As of Friday, an index that tracks the stocks of 23 listed companies connected to the pig-farming industry has risen about 22% since trading resumed on Feb. 11, according to East Money, the financial information provider which compiles the index.
Besides pork-linked stocks, stocks related to the agriculture, forestry, animal husbandry and fishing industries spiked this week following the central government’s Tuesday release of the annual No.1 Document, which pledged to boost rural development.
The document outlines land reforms that are aimed at freeing up more space for development in the countryside and ensuring that farmers are treated fairly. The document also “stressed eradicating poverty, which can benefit the stocks related to pig farming,” said analysts of Guosheng Securities, adding that the African swine fever outbreak has forced some small farmers out of the industry, bringing benefits to larger pig farming companies.
African swine fever has also contributed to the pig farming stock rally due to expectations of lowered pork supply, said analysts. Authorities have culled nearly 1 million pigs across the country since August, according to a Tuesday statement from China’s Ministry of Agriculture and Rural Affairs. The statement didn’t specify how many pigs have died from the disease.
As a result, pig production capacity has dropped at least 10%, analysts of from TF Securities estimated in a research report released Sunday. In January, the number of living pigs in China was down 12.6% year-on-year, with the number of live sows specifically down 14.75% year-on-year, according to data from the agriculture ministry.

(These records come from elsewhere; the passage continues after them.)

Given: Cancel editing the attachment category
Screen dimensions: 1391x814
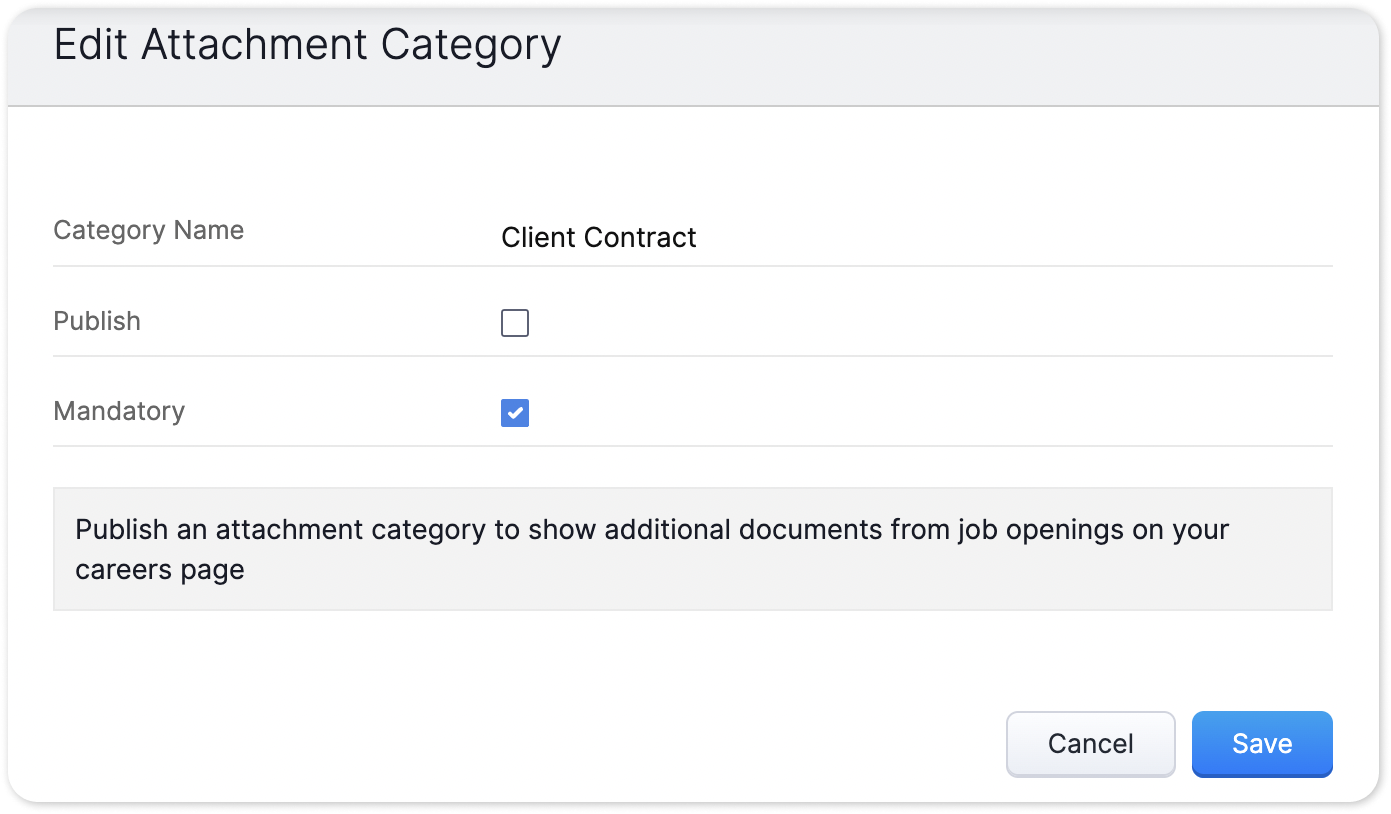Looking at the screenshot, I should point(1090,744).
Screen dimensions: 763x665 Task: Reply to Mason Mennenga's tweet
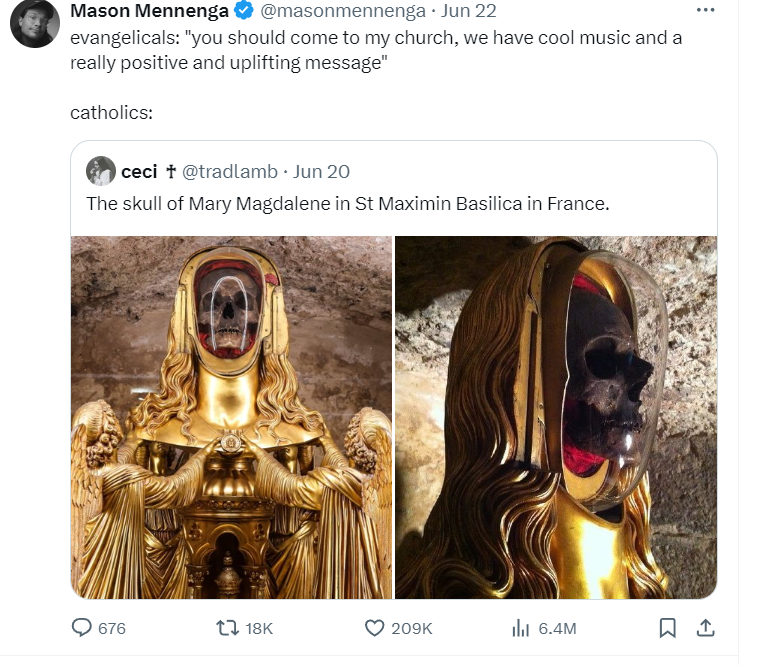point(81,628)
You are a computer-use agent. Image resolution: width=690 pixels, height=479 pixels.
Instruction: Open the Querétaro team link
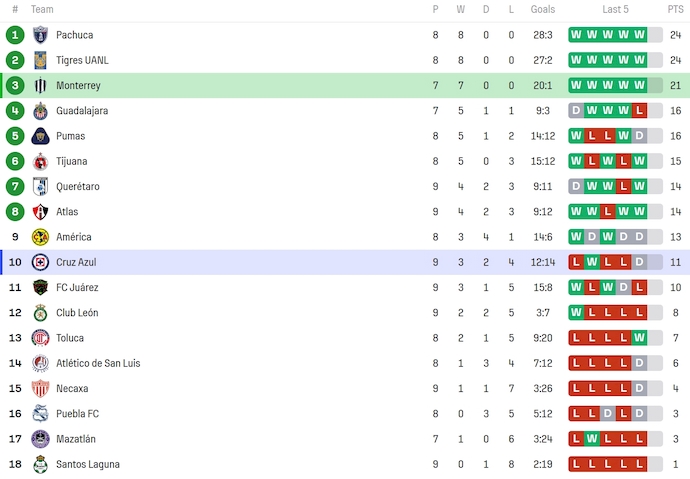point(77,186)
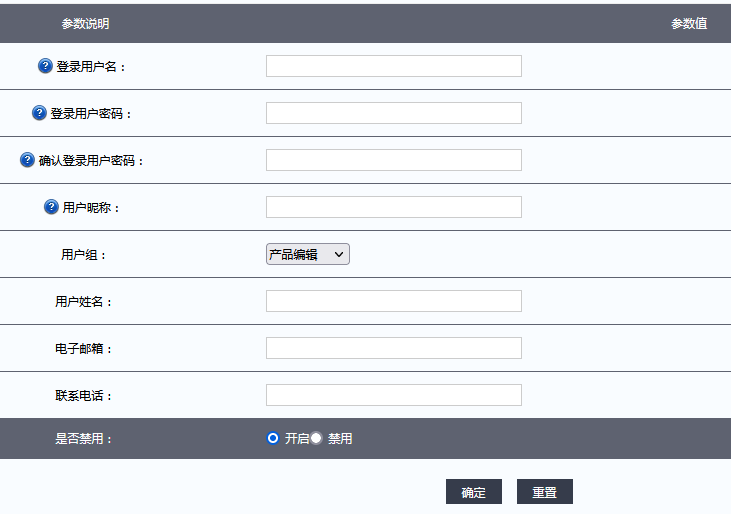Click into the 用户昵称 input field

pyautogui.click(x=393, y=207)
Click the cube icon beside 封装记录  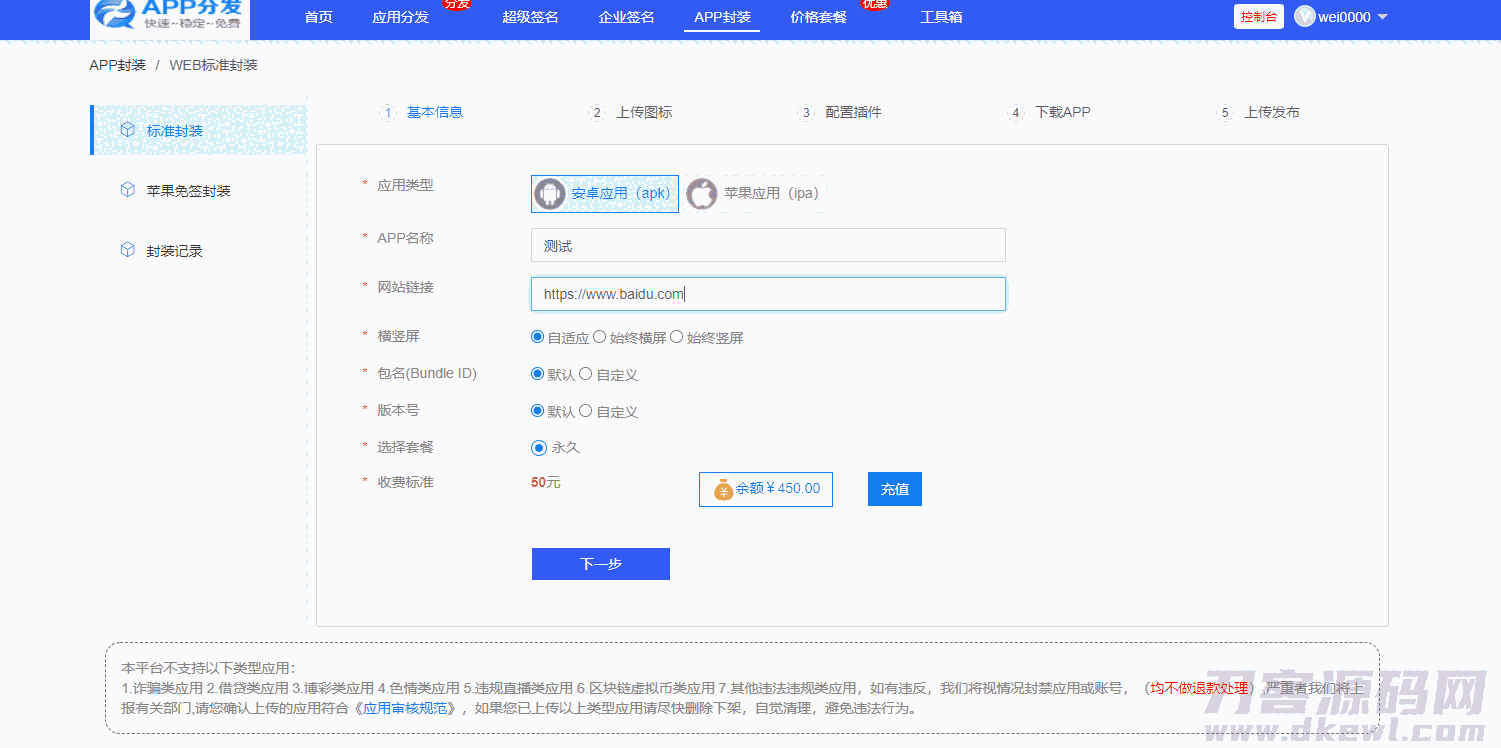[127, 250]
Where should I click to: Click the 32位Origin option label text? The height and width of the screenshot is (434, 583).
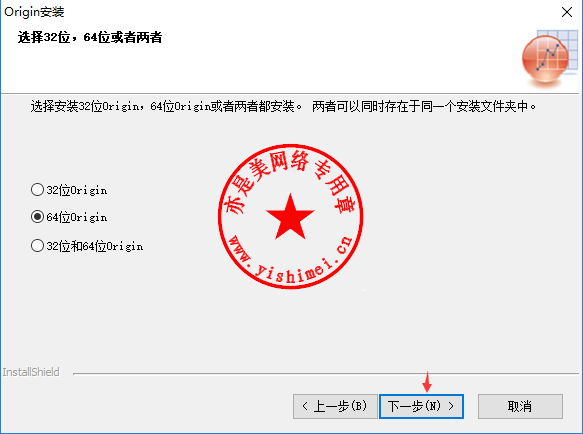point(77,190)
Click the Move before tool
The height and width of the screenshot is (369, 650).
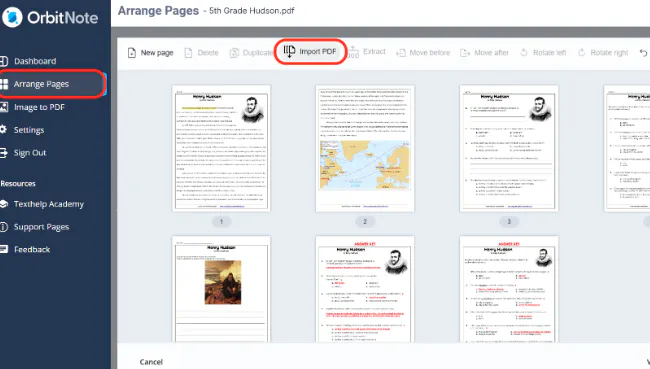tap(423, 53)
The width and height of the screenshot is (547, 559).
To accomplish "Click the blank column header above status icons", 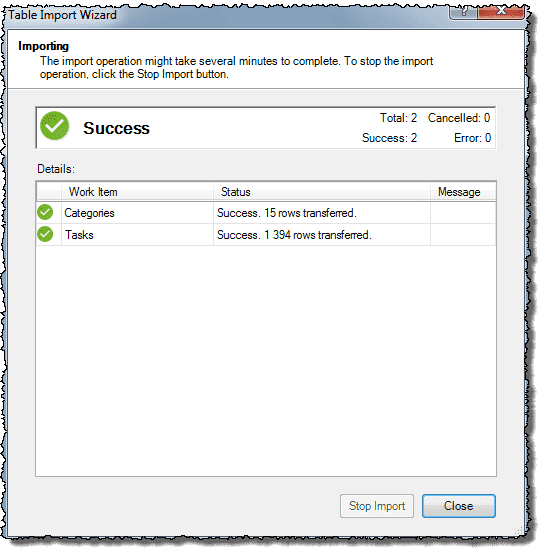I will (x=49, y=193).
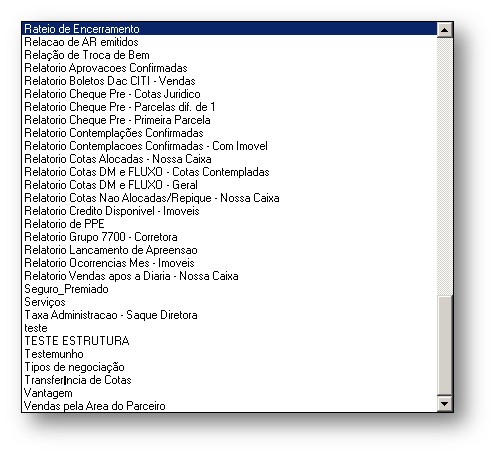Select Relatorio Aprovacoes Confirmadas entry
This screenshot has width=496, height=455.
[229, 68]
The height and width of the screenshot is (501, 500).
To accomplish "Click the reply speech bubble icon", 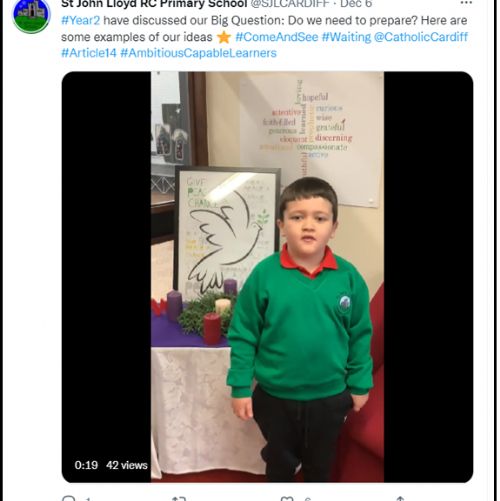I will (x=69, y=498).
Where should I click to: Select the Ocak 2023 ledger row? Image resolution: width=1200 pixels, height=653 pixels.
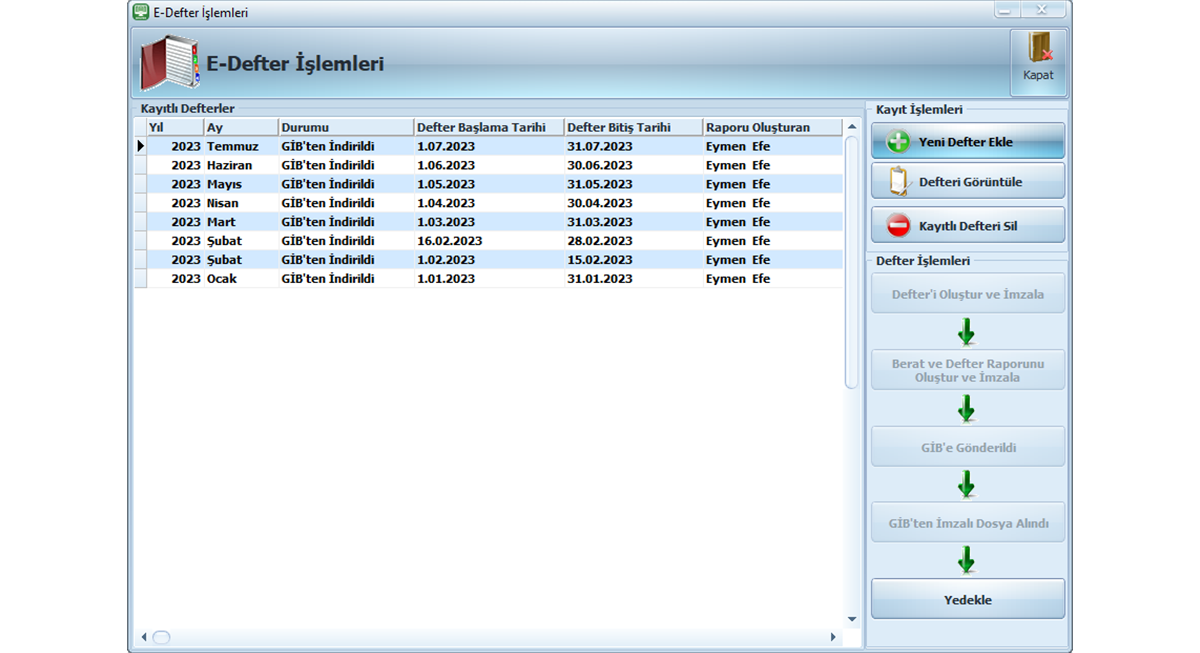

Haitong Securities analysts said in a research note that some farmers sold many of their swine before the Lunar New Year and that the country is likely to experience a pork shortage in March and April, the analysts said.
As of Feb. 18, the average pork price was 12.5 yuan ($1.9) per kilogram, up 10% since the Lunar New Year holiday that fell in early February, said Haitong Securities analysts citing data from industry tracker pge8.com.
Multiple analysts said that the climbing pork price might represent a turning point in the “hog cycle” — a phenomenon of cyclical fluctuations of supply and prices in pork market. China saw four hog cycles from 2000 to 2014, and the fifth hog cycle started in 2015 with the pork price peaking in 2016. The price later dropped and remained low in 2017 and 2018.
The price is likely to increase throughout 2019, multiple analysts said. Guotai Junan Securities analysts said that the industry will soon experience losses and farmers will likely weed out more breeding sows, which will eventually lead to a turning point in the hog cycle.